I love that this pasta recipe uses pantry ingredients. I always try to keep a few cans of chipotle peppers in adobo sauce in the pantry. Since I love using them in so many different recipes, I like to keep a few cans in the pantry!
- 1/2 Cup Raw Cashews
- 1/2 Cup Water
- 2- 14.5 Canned Fire Roasted Tomatoes, undrained
- 1/4 of a Large White Onion
- 2 Garlic Cloves
- 1-2 Whole Chipotle Peppers in Adobo, plus 1 Tablespoon of their sauce
- 3/4 Tsp Salt
- 1/4 Tsp Black Pepper
- 1 Tablespoon Olive Oil
- 1 Bay Leaf
- 1/2 Tsp Oregano
- 1/2-1 Tsp Sugar
- 1 Pound Gluten-Free Spaghetti
- Chopped Cilantro
- Soak the cashews in water for at least two hours. Drain and transfer to a blender. Add in the 1/2 cup water and blend until smooth. Transfer to a bowl and rinse out the blender.

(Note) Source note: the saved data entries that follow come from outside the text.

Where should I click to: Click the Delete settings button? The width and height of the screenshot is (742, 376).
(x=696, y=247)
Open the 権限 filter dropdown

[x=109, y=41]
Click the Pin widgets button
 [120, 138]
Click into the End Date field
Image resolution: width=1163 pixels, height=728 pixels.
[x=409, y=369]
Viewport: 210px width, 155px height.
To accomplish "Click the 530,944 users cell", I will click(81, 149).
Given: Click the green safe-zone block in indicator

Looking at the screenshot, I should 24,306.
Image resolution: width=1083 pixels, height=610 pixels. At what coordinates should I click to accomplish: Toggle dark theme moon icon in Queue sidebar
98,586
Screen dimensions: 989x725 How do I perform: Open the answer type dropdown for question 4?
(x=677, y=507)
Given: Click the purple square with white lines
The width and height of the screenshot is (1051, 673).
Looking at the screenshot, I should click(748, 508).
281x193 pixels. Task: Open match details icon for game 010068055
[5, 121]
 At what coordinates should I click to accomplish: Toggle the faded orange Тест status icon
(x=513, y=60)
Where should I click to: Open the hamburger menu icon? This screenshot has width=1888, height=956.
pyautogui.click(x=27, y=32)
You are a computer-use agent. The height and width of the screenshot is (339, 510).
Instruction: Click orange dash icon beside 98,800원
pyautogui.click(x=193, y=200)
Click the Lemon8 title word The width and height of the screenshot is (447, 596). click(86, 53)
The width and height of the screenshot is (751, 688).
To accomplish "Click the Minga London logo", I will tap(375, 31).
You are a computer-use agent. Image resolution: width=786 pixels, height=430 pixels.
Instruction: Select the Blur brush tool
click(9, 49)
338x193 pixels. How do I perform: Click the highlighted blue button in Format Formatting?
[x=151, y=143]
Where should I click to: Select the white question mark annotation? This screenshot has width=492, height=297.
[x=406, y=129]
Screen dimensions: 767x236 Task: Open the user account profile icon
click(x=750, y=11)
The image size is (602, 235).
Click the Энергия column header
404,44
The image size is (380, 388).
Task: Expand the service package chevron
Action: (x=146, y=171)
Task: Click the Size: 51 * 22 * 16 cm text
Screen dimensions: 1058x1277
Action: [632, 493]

- In the rinsed blender jar, add in the canned fire-roasted tomatoes, onion, garlic, chipotle pepper and sauce, salt, and pepper. Blend until smooth.
- In a large and wide skillet, heat the olive oil over medium-high heat. Once the oil is hot, carefully stir in the blended tomato sauce. Reduce heat to medium.
- Add the bay leaf, oregano, and sugar. I like to start with 1/2 tsp of sugar and add more if needed. The sugar helps to balance out the acidity in the tomatoes. Cover and lower heat to a simmer. Cook for 10 minutes, occasionally stirring.
- Stir in the reserved cashew cream and cook for an additional 5 minutes. Remove the bay leaf.
- Meanwhile, bring a large pot of water to a boil. Heavily salt the water and cook pasta according to package directions. Once the pasta is al dente, reserve 1 cup of the pasta cooking water and drain the pasta. Add the drained pasta directly into the sauce.
- Cook the pasta with the sauce for 1-2 additional minutes. If the sauce is too thick, add in a little bit of the reserved cooking liquid.
- Serve immediately with the chopped cilantro if using.
The pasta will thicken up as it sits. If this happens, simply add in a splash of vegetable broth or water to loosen up the sauce.